= Texte de la page =
Un carburant moins cher en théorie, plus cher en pratique. C'est ce qui ressort de l'étude commandée par l'Agence de développement économique de la Corse sur le prix de l'essence qui vient d'être présenté devant la commission des finances de l'assemblée de Corse.
Sans surprise, ce rapport corrobore les multiples études menées jusqu'à présent. Seule nouveauté : le cabinet spécialisé Vialtis Consulting International précise clairement les mécanismes de formation du prix des carburants.
Le constat est simple : malgré l'effort fiscal, le prix des carburants est plus élevé pour les consommateurs corses que pour les ménages continentaux: +5 centimes par rapport au réseau traditionnel et + 11 centimes par rapport au réseau low cost (GMS).

= Liste des activités =
- a) D'après le texte de la page, de combien de centimes le prix des carburants payé par les consommateurs corses dépasse-t-il celui du réseau low cost (GMS) ?
- b) Dressez la liste complète des organismes et instances que nomme le texte de la page.
- c) Reprenez à l'identique le passage du texte de la page qui commence aux mots « Un carburant moins » et s'achève après « low cost (GMS). ».
Les entrées ci-après forment un ensemble indépendant du texte de la page.

= Documents d'étude =
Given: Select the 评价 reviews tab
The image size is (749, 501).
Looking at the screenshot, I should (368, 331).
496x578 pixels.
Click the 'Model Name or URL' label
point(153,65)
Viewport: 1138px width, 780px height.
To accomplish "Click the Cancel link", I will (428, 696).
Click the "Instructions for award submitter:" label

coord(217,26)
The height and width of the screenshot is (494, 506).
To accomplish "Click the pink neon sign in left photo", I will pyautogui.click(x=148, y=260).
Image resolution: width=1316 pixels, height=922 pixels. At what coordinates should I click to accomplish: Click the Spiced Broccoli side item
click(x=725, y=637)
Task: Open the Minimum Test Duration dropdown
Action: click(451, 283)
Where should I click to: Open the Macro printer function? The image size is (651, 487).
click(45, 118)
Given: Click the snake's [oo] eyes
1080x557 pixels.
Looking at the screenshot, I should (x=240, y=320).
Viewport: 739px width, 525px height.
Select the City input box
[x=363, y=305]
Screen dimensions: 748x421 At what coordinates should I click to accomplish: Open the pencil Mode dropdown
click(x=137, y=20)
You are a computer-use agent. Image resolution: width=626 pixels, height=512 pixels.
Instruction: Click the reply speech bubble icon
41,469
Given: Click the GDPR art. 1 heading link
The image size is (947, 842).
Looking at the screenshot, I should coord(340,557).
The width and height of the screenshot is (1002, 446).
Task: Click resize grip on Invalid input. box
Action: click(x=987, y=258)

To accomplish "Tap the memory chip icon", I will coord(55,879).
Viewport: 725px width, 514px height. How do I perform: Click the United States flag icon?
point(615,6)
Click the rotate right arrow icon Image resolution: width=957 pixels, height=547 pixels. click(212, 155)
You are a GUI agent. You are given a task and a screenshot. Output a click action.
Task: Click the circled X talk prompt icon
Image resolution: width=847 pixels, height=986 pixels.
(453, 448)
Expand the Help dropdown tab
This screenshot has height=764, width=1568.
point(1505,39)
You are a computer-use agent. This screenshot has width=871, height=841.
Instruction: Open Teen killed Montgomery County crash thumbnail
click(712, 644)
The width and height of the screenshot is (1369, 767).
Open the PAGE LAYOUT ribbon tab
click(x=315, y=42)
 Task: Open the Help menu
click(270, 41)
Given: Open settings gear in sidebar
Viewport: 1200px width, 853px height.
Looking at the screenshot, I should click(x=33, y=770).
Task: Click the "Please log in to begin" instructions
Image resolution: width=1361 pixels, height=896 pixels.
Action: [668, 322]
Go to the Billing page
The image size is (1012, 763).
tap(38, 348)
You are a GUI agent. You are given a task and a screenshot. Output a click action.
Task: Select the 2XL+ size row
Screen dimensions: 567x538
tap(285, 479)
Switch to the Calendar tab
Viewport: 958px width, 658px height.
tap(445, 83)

= Réponses par tâche =
- a) De 11 centimes.

- b)
- L'Agence de développement économique de la Corse
- La commission des finances de l'assemblée de Corse
- Le cabinet Vialtis Consulting International

- c)
Un carburant moins cher en théorie, plus cher en pratique. C'est ce qui ressort de l'étude commandée par l'Agence de développement économique de la Corse sur le prix de l'essence qui vient d'être présenté devant la commission des finances de l'assemblée de Corse.
Sans surprise, ce rapport corrobore les multiples études menées jusqu'à présent. Seule nouveauté : le cabinet spécialisé Vialtis Consulting International précise clairement les mécanismes de formation du prix des carburants.
Le constat est simple : malgré l'effort fiscal, le prix des carburants est plus élevé pour les consommateurs corses que pour les ménages continentaux: +5 centimes par rapport au réseau traditionnel et + 11 centimes par rapport au réseau low cost (GMS).